Весь – откровенность, весь – признанья медь
И зоркий слух, не терпящий сурдинки, –
На всех готовых жить и умереть
Бегут, играя, хмурые морщинки.
Сжимая уголек, в котором всё сошлось,
Рукою жадною одно лишь сходство клича,
Рукою хищною – ловить лишь сходства ось, –
Я уголь искрошу, ища его обличья.
Я у него учусь – не для себя учась,
Я у него учусь – к себе не знать пощады,
Несчастья скроют ли большого плана часть?
Я разыщу его в случайностях их чада…
Пусть недостоин я еще иметь друзей,
Пусть не насыщен я и желчью, и слезами,
Он всё мне чудится в шинели, в картузе,
На чудной площади с счастливыми глазами.
Глазами Сталина раздвинута гора
И вдаль прищурилась равнина.
Как море без морщин, как завтра из вчера –
До солнца борозды от плуга-исполина.
Он улыбается улыбкою жнеца
Рукопожатий в разговоре,
Который начался и длится без конца
На шестиклятвенном просторе.
И каждое гумно, и каждая копна
Сильна, убориста, умна – добро живое –
Чудо народное!
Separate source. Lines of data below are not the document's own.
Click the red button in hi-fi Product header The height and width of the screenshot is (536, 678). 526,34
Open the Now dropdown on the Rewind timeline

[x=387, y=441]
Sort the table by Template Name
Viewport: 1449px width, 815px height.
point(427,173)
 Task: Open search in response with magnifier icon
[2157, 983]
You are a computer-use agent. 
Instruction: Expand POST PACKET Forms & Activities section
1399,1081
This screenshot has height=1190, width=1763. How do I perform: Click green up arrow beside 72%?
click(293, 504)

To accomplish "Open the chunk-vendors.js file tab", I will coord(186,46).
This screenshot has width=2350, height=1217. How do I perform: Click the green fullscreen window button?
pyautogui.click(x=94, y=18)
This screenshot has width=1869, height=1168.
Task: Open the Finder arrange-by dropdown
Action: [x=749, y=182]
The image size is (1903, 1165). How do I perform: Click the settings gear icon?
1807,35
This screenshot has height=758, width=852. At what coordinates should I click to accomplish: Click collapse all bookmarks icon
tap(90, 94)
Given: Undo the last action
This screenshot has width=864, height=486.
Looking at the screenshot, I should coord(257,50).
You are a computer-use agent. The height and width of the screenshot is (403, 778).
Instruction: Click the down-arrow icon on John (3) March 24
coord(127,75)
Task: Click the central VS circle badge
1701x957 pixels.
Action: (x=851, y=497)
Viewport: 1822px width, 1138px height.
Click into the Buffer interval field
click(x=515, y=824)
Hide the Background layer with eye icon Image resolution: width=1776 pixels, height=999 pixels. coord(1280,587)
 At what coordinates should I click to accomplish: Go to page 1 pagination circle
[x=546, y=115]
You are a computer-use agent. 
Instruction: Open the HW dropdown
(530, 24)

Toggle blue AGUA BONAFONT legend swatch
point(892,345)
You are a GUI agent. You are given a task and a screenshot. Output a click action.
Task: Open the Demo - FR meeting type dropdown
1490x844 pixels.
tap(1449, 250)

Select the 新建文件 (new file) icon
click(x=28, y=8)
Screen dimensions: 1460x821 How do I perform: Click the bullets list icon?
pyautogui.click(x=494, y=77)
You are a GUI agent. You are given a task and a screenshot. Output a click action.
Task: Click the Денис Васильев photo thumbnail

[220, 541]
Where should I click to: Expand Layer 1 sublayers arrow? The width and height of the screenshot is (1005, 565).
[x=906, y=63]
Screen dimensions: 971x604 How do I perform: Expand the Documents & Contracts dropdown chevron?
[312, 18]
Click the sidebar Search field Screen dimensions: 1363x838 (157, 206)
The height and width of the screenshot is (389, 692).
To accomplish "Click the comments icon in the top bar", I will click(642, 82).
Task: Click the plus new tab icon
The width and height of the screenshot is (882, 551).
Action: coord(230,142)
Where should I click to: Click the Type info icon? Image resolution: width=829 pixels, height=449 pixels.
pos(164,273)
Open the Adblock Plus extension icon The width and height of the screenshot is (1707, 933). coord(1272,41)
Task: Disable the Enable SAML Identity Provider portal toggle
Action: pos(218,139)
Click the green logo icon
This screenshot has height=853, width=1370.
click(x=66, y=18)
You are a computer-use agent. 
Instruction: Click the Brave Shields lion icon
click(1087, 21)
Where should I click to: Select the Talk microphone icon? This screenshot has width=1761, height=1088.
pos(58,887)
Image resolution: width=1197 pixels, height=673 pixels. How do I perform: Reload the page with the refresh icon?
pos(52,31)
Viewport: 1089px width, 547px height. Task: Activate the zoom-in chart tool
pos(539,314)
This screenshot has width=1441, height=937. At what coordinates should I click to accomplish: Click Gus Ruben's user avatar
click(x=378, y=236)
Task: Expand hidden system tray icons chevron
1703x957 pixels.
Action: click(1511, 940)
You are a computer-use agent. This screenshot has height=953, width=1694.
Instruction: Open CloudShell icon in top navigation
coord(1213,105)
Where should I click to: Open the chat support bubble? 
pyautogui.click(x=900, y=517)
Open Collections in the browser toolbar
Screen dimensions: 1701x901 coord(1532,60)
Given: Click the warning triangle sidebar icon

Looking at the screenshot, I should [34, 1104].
Да будет жизнь крупна!
Ворочается счастье стержневое!
И шестикратно я в сознаньи берегу –
Свидетель медленный труда, борьбы и жатвы –
Его огромный путь – через тайгу
И ленинский Октябрь – до выполненной клятвы.
Уходят вдаль людских голов бугры:
Я уменьшаюсь там. Меня уж не заметят.
Но в книгах ласковых и в играх детворы
Воскресну я сказать, как солнце светит.
Правдивей правды нет, чем искренность бойца.
Для чести и любви, для воздуха и стали –
Есть имя славное для сильных губ чтеца,
Его мы слышали, и мы его застали.
1937

Проза

Шум времени

Музыка в Павловске

Я помню хорошо глухие годы России – девяностые годы, их медленное оползанье, их болезненное спокойствие, их глубокий провинциализм – тихую заводь: последнее убежище умирающего века. За утренним чаем разговоры о Дрейфусе, имена полковников Эстергази и Пикара, туманные споры о какой-то «Крейцеровой сонате» и смену дирижеров за высоким пультом стеклянного Павловского вокзала, казавшуюся мне сменой династий. Неподвижные газетчики на углах, без выкриков, без движений, неуклюже приросшие к тротуарам, узкие пролетки с маленькой откидной скамеечкой для третьего, и, одно к одному, – девяностые годы слагаются в моем представлении из картин разорванных, но внутренне связанных тихим убожеством и болезненной, обреченной провинциальностью умирающей жизни.

Широкие буфы дамских рукавов, пышно взбитые плечи и обтянутые локти, перетянутые осиные талии, усы, эспаньолки, холеные бороды: мужские лица и прически, какие сейчас можно встретить разве только в портретной галерее какого-нибудь захудалого парикмахера, изображающей капули и «а-ля кок».

В двух словах – в чем девяностые годы. Буфы дамских рукавов и музыка в Павловске; шары дамских буфов и все прочее вращаются вокруг стеклянного Павловского вокзала, и дирижер Галкин в центре мира.

В середине девяностых годов в Павловск, как в некий Элизий, стремился весь Петербург. Свистки паровозов и железнодорожные звонки мешались с патриотической какофонией увертюры двенадцатого года, и особенный запах стоял в огромном вокзале, где царил Чайковский и Рубинштейн. Сыроватый воздух заплесневших парков, запах гниющих парников и оранжерейных роз и навстречу ему тяжелые испарения буфета, едкая сигара, вокзальная гарь и косметика многотысячной толпы.

Вышло так, что мы сделались павловскими зимогорами, то есть круглый год на зимней даче жили в старушечьем городе, в российском полу-Версале, городе дворцовых лакеев, действительных статских вдов, рыжих приставов, чахоточных педагогов (жить в Павловске считалось здоровее) – и взяточников, скопивших на дачу-особняк. О, эти годы, когда Фигнер терял голос и по рукам ходили двойные его карточки: на одной половинке поет, а на другой затыкает уши, когда «Нива», «Всемирная новь» и «Вестники иностранной литературы», бережно переплетаемые, проламывали этажерки и ломберные столики, составляя надолго фундаментальный фонд мещанских библиотек!